The dramatic comedy Show-Up, by Kelly Reichardt, perfectly reflects this singular dynamic, as much by its form as by its screenplay. His faithful collaborator, Michelle Williams, embodies Lizzy, a ceramist deeply distressed at the approach of her solo exhibition. Even if it only attracts a small crowd and only interests its hermetic milieu, the exhibition could, it seems, propel its career.
As in almost all of Reichardt’s films, the story is set in Oregon. It is located in this case in Portland, the city of adoption of the director, emblem par excellence of Grano-hipster-Artistic of the American West Coast.
Having grown up in a family of local artists, Lizzy evolves in a very particular environment, somewhere between her late twenties and mid-thirties. We see her working in an eccentric art school where they give “breathing” lessons in order to stimulate creativity, take care as best they can of her almost psychotic brother neglected by his mother or even maintain a relationship with love-hate with his owner who is also his neighbor, one of his only friends, also an artist.
A heroine not always endearing
Since the filmmaker is used to staging ambitious fables about American identity, as in her wonderful historical films Meek’s Cutoff (The last track2010) and First Cow (2019), down-to-earth storyand the nonchalant humor of Showing Up could destabilize, from the outset, the regulars of his cinema.
However, we quickly see how the slow and stripped style – especially in the natural lighting and dull colors – of the director perfectly marries this adorable story of an artist in search of herself. Reichardt, who has always distinguished herself from popular American cinema, impetuous and moralizing, takes a long time to make us love Lizzy, who at first sight seems unsympathetic.
Desperate because she hasn’t had hot water at home for two weeks and anxious at the idea of missing out on one of the pieces she has to present at her exhibition, her bitterness is contagious at first. But, little by little, very slowly, we become attached to her.

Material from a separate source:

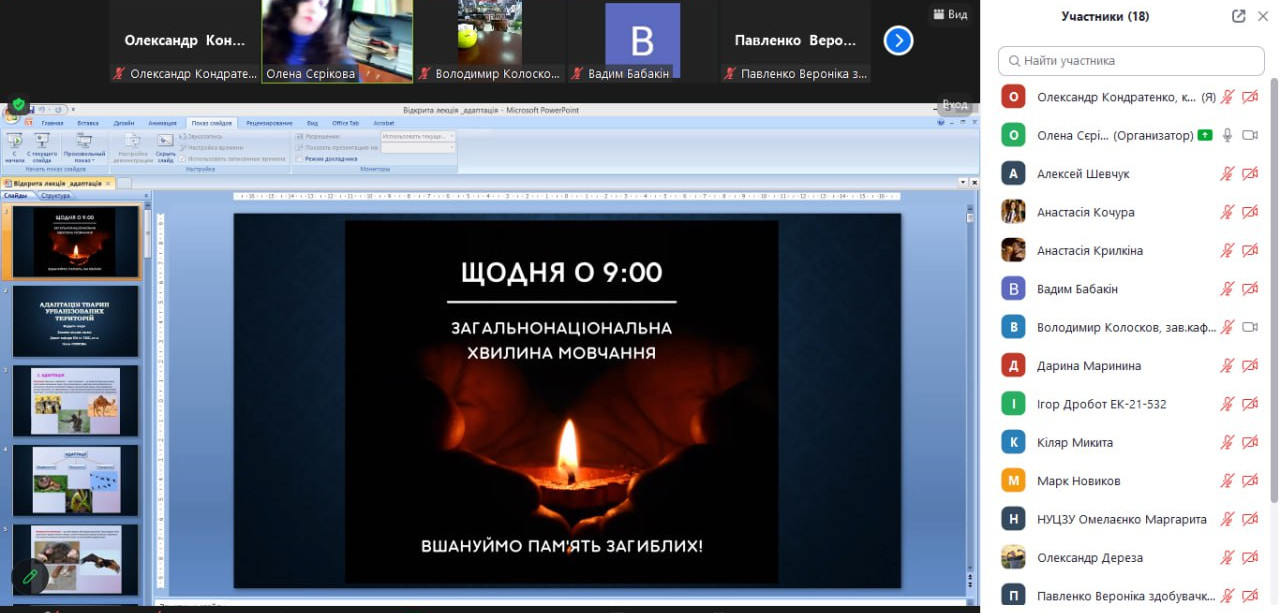Click the 'Скрыть слайд' ribbon icon
1280x613 pixels.
tap(165, 146)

In the style of independent films of the type mumblecorea genre which does not correspond to Reichardt’s cinema, but which Show-Up becomes somewhat impregnated, unusual events that could seem benign disturb the established order and transform the way we look at the protagonist.
A pigeon at the opening
The most charming of them comes when Lizzy’s owner stubbornly saves a pigeon her cat has injured. The two women share custody of the bird until it can fly again. Unlike its owner, who often infuriates Lizzy with her mannerisms and competitive spirit, the pigeon eventually appeases Lizzy. He even follows her until her opening, at the very end.
With a precise distance and a tasty sense of humor, Reichardt depicts all the absurdity of an academic artistic milieu that is looking for itself, without however launching into great cerebral speeches as several others have done before her. .
Few things “happen” in Show-Up, and even though Lizzy’s exposition is supposed to be defining, the film only very subtly hints at it. We rather have the impression of a slice of life which nevertheless reveals great things about the characters, about human nature.
Instead of working on slowness with a certain heaviness and a calculated aesthetic like the proponents of slow cinemaof which pacification (Albert Serra, 2022) is one of the brightest recent examples, Kelly Reichardt has wisely opted for a light and bright humor. She thus signs, simultaneously, a pretty love letter and a snub to her artist friends.